The Rev. Morgan S. Allen

Sunday, August 7, 2022

IX Pentecost

Luke 12:32-40



Come Holy Spirit, and kindle in the hearts of your faithful the fire of your love. Amen.



On February 16, 1922, the New York Times reported that Babe Ruth, despite a contract dispute, would leave for the Yankees’ early spring training in Hot Springs, Arkansas.  Ruth had first visited Hot Springs as a member of the Red Sox some ten years before (in those halcyon days before the Curse of the Bambino), and he believed in the powers of the natural thermal springs flowing from Hot Springs Mountain.  He, along with politicians and celebrities from Franklin Roosevelt to Al Capone, helped make Hot Springs one of the most popular domestic vacation destinations during the first half of the twentieth century.[i]

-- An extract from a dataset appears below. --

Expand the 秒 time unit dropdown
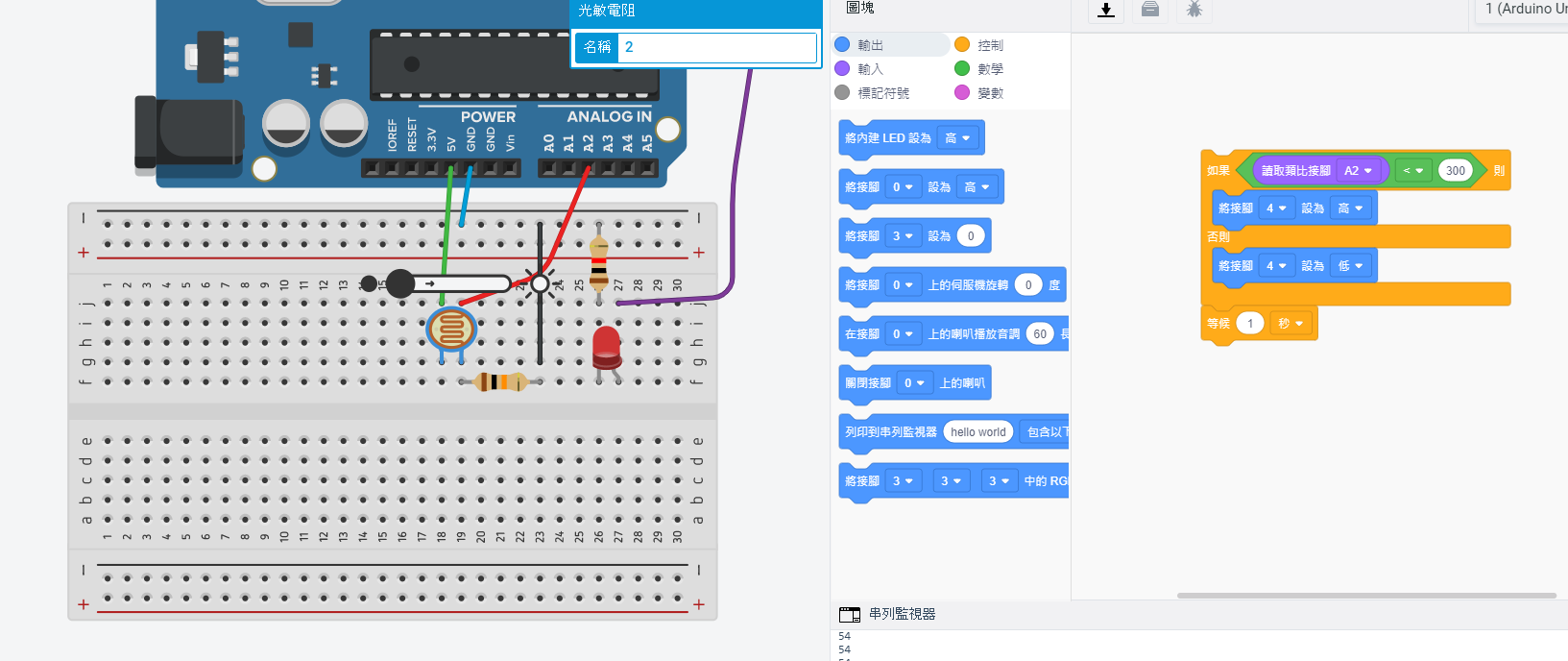Image resolution: width=1568 pixels, height=661 pixels. pos(1290,324)
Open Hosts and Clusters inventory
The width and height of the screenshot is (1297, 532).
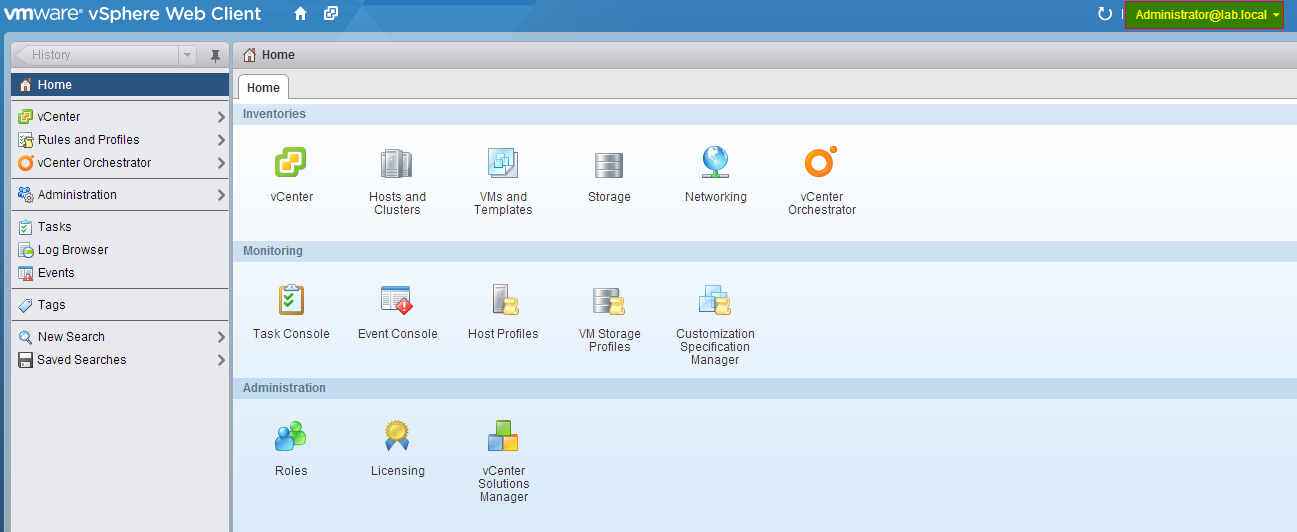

Concerned about the arrival of urbanizing profiteers one-hundred years before, Congress established Hot Springs as a national reservation in 1832, the first federally protected property in the governmental structure anticipating the National Park Service.  The reservation intended to guard the forty-seven natural springs which gushed, uninterrupted, nearly one-million gallons of 143-degree water every day.  Between 1890 and 1923, developers created Bathhouse Row, a series of eight resorts in Hot Springs’ downtown.  These resorts annually hosted hundreds of thousands of guests who visited the area for the springs and lavish spa treatments.


In elaborately tiled basements as wide as Trinity’s central nave, guests would bathe in the spring waters, within private stalls positioned all along its perimeter, and in large, communal pools centering several of these rooms.  Upstairs, visitors spent time in bowling alleys and large gymnasiums with cutting edge exercise equipment (imported from as far away as Sweden) for the rehabilitation work doctors prescribed along with the curative waters.  Naturally fed steam rooms and steam cabinets[ii] provided space to recover and relax following workouts, and guests would drink generously of the natural elixir as they reclined together.


However, faced with changing attitudes toward public baths and beset with illegal gambling and prostitution in the years following World War II, Hot Springs’ resort industry declined precipitously.  The Fordyce Bathhouse closed in 1962, followed by the Maurice, the Ozark, and the Hale during the 1970’s.  The Quapaw and the Superior closed in 1984, and the Lamar closed the following year.  On the Row today, only The Buckstaff still operates as a bathhouse.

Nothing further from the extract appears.